### What the exercise asks
The expected answer is a verbatim transcription of the lines below, beginning with the first and ending with the line that holds "You are a computer-use", without pictures.

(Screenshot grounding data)
■ ■ ■ ■

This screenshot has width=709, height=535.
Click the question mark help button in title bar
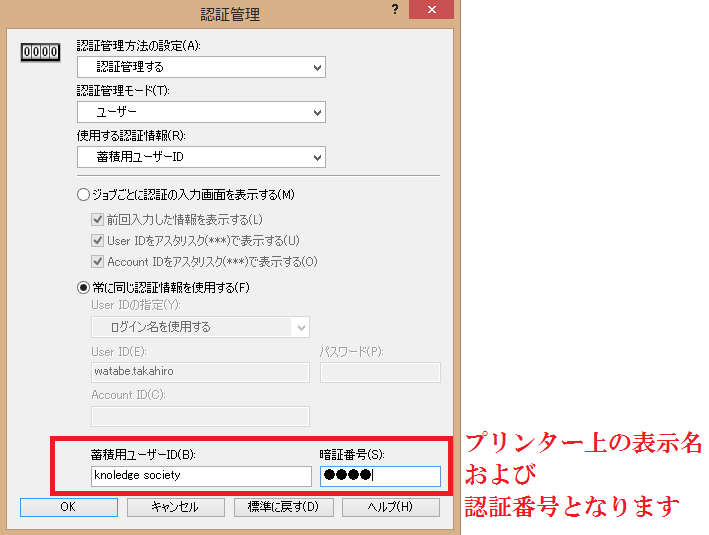[x=396, y=10]
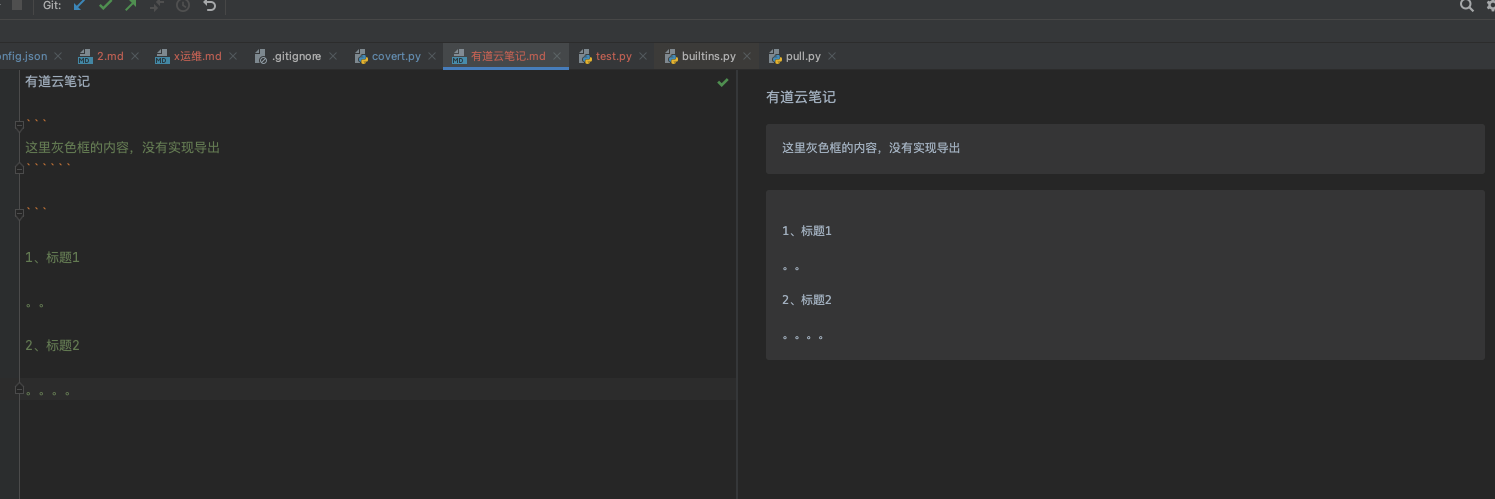Close the .gitignore tab
This screenshot has width=1495, height=499.
point(333,56)
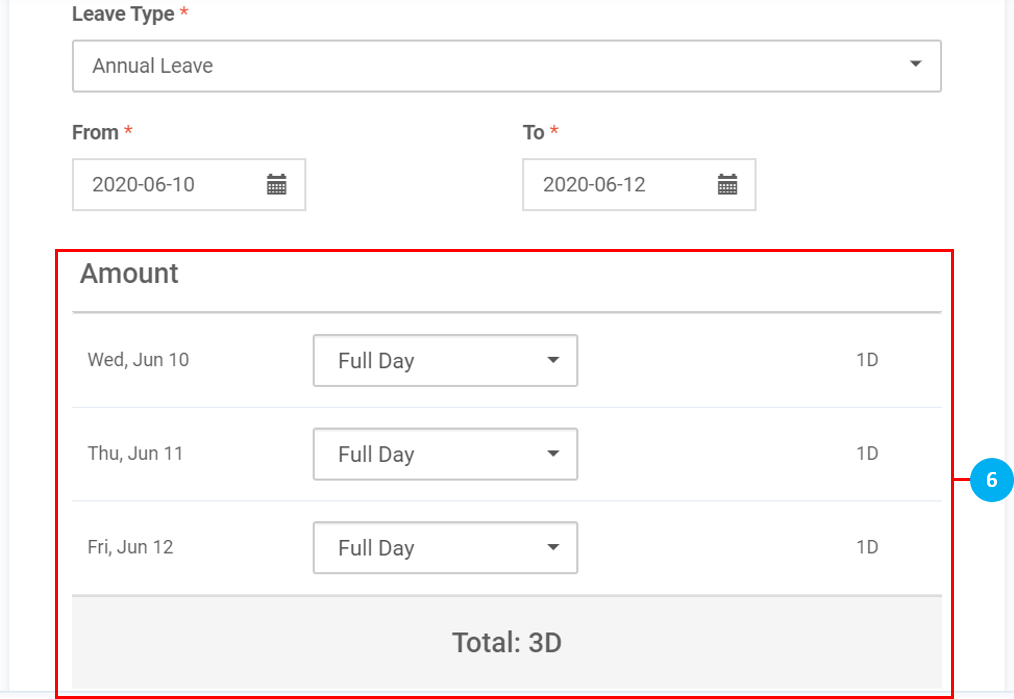Open the calendar picker for From date
Screen dimensions: 1014x699
pos(277,185)
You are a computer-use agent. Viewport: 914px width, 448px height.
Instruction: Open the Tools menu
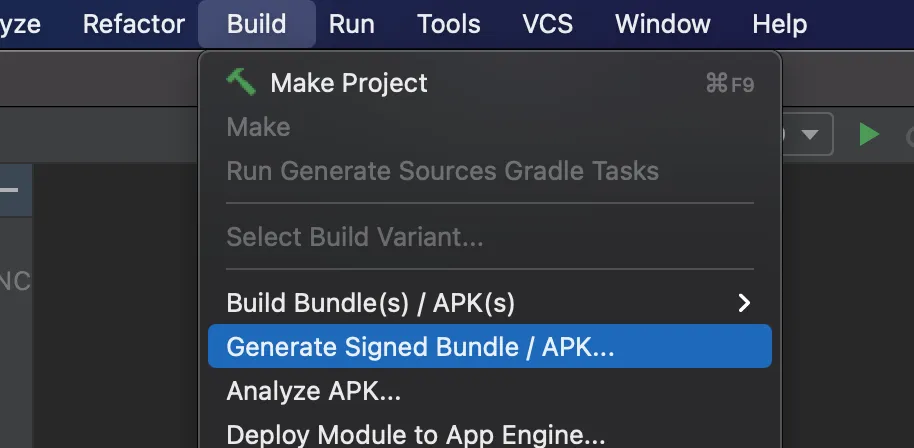pyautogui.click(x=449, y=24)

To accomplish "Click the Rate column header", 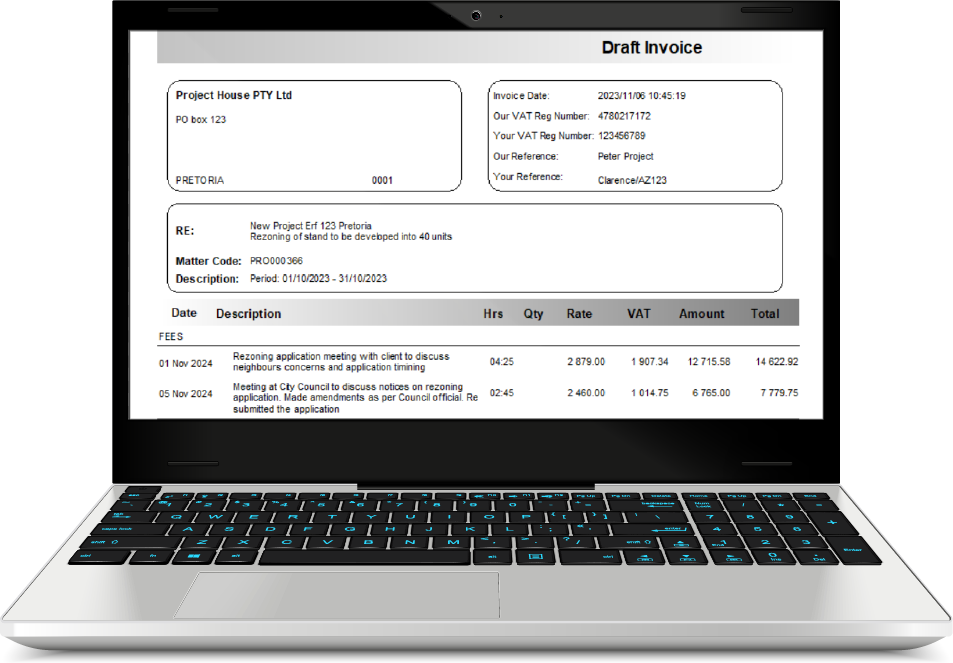I will click(579, 313).
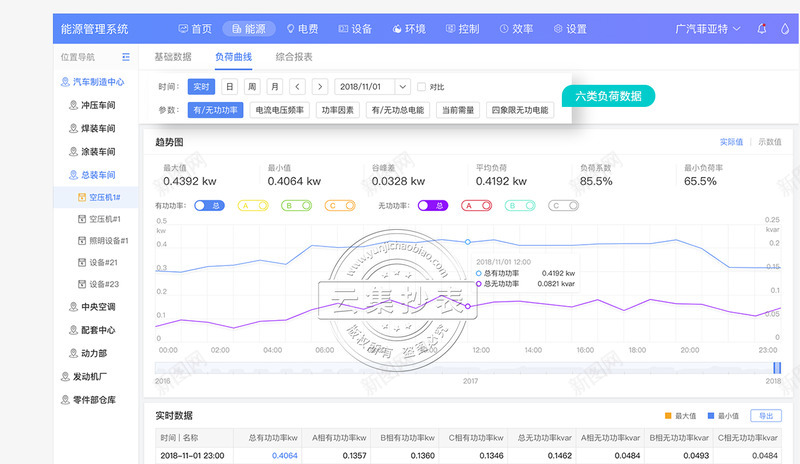Click the 首页 home icon in navigation

click(x=195, y=29)
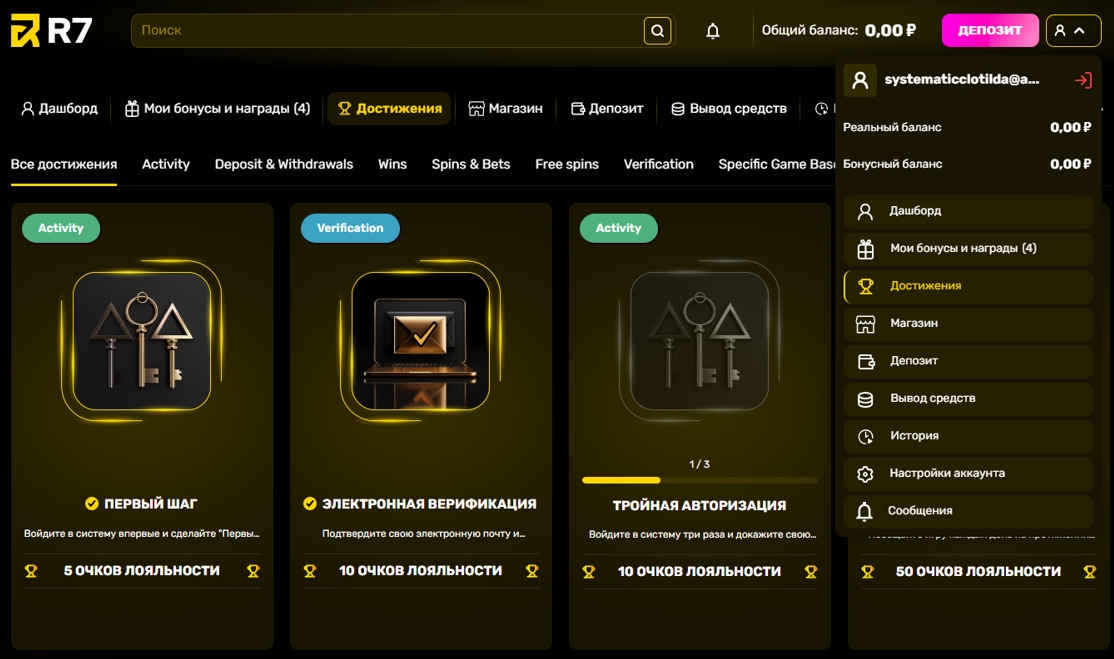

■ ■ ■ ■

### Solution to the problem
This screenshot has width=709, height=535.
Click the question mark help button in title bar
[x=396, y=10]
Close the .gitignore tab
This screenshot has width=1495, height=499.
point(333,56)
Open the calendar picker for From date
Screen dimensions: 1014x699
pos(277,185)
You are a computer-use agent. Viewport: 914px width, 448px height.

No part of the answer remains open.